Press reports indicate that the Office of the Comptroller of the Currency has discovered that 40 financial institutions have been opening new consumer accounts without consent. The OCC has also said that it does not plan to release the names of these institutions, and that the matter is being handled administratively.
Because the names are not being released, there are several bank CEOs who are, or should be, breathing a sigh of relief. The fallout from such activity would likely be intense, particularly given that this activity allegedly continued to occur even after Wells Fargo was publicly excoriated and fined for such activity.
But banks that believe that the OCC's protection will be enough to shield them from being publicly disclosed are deluding themselves: The press, plaintiff’s attorneys, consumers, members of Congress and state attorneys general will be aggressive in trying to identify these institutions.
Disclosure is simply a matter of time. Banks should consider acting proactively before someone else does it for them.
Further, institutions should understand that the circumstances of their case will not protect them from criticism — when the story starts to break, they will be lucky to get a word in edgewise, so relying on facts to differentiate their activity from Wells will not be enough to avoid intense scrutiny.
The firestorm from disclosure is going to be even more intense for those first few institutions that are made public — they are going to bear all the brunt of this outrage, no matter what the circumstances surrounding their participation are.
Therefore, all of the institutions that find themselves on the wrong end of this potential firestorm should have a plan in place to address the outcry that they will face.

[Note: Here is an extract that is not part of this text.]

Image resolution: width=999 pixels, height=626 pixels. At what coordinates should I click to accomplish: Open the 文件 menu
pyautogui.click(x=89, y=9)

This plan should focus on two aspects. First is the response itself: what the company did, and what it is doing to address the problems identified by the OCC. Getting the whole truth out as quickly as possible should be a major focus.
Second, and just as important, is having an operational plan in place to mitigate the consumer harm that may have occurred. As we learned from the Equifax, Target and Wells Fargo experiences, how a company responds to a crisis may be as important to managing the resulting fallout as the problem itself. Having a response plan in place that stresses consumer protection will help take the pressure off, while a dysfunctional plan will cause the problem to linger and may generate additional problems.
Companies that are not prepared are likely to find themselves with an almost total inability to respond, and they may be forced to take steps to respond that go well beyond what a prepared company would have to do. For example, the first few institutions that are disclosed can expect calls for the CEO and other senior leaders to be fired; calls for stock and deposit divestiture; lawsuits; congressional hearings, state AG investigations and calls for fines that mirror the $1 billion penalty that Wells Fargo faced for similar activity. Trying to mitigate this without an aggressive plan in place is going to be fruitless.
Financial institutions that are caught up in this should learn from the lessons of Wells Fargo and Equifax — get the truth out and have a functional mitigation plan in place. It is easier to protect yourself from the wave than it is to fix the broken pieces.